Of course, securing Arizona and up to Northern California stretches out the front line more, to about 2,000 km. And moves more front lines so that you can't, at least easily, operate all your air power out of Nellis to cover your fronts. You need to spread out, eye balling it, to about 6 front line airbases. Which makes massing air power on any one front more difficult. And this anaysis of front length assumes the Mexican and ocean facing boarders are inherently secure. Securing the coastline and Mexican Boarder as well adds some 2,000 km more frontage. Where probably talking here then about 4 million men needing to be mobilized to hold everything securely, between naval forces, air forces, border patrol, response armies, police, etcetera.

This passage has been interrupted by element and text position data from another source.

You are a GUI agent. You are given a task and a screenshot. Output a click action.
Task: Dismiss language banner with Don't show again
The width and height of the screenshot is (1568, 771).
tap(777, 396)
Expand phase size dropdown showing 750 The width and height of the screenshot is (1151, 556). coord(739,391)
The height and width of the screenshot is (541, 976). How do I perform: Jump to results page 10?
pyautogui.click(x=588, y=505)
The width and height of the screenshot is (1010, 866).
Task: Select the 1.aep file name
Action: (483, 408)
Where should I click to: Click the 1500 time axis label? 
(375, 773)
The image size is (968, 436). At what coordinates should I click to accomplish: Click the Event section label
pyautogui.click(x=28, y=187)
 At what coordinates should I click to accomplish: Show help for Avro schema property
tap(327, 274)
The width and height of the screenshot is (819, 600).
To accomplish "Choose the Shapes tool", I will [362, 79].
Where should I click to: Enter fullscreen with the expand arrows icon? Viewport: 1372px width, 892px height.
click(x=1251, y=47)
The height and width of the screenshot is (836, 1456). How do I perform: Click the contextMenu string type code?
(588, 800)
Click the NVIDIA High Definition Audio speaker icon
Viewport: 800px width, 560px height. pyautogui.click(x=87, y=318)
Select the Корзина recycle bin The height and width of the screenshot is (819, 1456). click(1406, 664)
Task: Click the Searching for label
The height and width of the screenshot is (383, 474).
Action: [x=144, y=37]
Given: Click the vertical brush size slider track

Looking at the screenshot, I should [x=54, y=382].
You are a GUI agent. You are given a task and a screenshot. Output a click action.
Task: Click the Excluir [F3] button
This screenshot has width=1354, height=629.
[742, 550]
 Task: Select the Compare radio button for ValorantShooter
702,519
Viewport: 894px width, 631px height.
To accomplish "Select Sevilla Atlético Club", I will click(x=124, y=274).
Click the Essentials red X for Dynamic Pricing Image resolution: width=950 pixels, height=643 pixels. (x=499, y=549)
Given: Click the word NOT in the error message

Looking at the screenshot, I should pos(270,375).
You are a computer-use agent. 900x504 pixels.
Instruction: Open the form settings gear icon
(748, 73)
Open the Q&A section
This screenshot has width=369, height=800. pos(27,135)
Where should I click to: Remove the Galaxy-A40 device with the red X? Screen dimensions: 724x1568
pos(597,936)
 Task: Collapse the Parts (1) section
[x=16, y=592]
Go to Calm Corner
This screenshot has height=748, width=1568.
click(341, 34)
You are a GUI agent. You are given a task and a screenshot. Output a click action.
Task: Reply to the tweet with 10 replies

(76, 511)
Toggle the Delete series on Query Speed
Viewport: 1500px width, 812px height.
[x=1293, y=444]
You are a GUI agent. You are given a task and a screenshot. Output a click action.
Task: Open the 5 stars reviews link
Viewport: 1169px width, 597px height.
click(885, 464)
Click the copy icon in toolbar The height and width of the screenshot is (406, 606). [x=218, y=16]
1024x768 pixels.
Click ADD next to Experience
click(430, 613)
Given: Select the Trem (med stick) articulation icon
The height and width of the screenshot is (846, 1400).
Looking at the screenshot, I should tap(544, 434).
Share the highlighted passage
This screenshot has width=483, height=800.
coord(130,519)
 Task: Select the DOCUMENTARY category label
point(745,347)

Which is, well, actually doable with California's population. 40 million people, 10% mobilization, 4 million soldiers. Assuming costs of about $40,000 per soldier per year, about $160 billion in personnel costs. Probably a trillion dollars a year to equip to a reasonablish degree and maintain some reasonablish tempo of operational activity. About 30% GDP.
So, its not unreasonable to figure California could project power out to about Utah and its northern boarder. At which point, the population of the neighboring states is about 15 million, so can potentially raise about 1 million against California. Which puts them at a 4-1 disadvantage, but that's probably more like a 2-1 advantage on the actual front with logistical and occupational limits. This might not be enough superiority to really launch agressive offenses, which generally perfer local superiority of at least 3-1, and ideally more like 10-1 or 20-1.
A major push against Wyoming, the weakest, need the amassing of about 600,000 troops to do a lighting war against it to get local 10-1 numerical superiority. The push into Wyoming also puts the troops next to states that could potentially have collectively raised an additional 400,000 troops, relatively fresh, to commit to the counter attack. This seems to be setting up for a disaster. Certainly, the last time the US enjoyed less than a 2-1 advantage, Vietnam, where we only enjoyed an in the field numerical advantage of about 1.6-1 advantage.
Vietnam and and Iraq are not really stories of small, advanced, elite armies killing huge numbers of rebels at huge casualty ratios: its the story of huge, advanced, elite armies trading more or less 1-1 casualties against armies a 1/3 their size and a 1/10 as well equipped, and still mostly losing.
Ignoring the allied troops I think gives a completely skewed view of the actual balance of power in these wars, and thus dramatically overstates how effective the US troops actually are.
edit: hopefully this isn't too rambly, this was a "thinking out loud" post.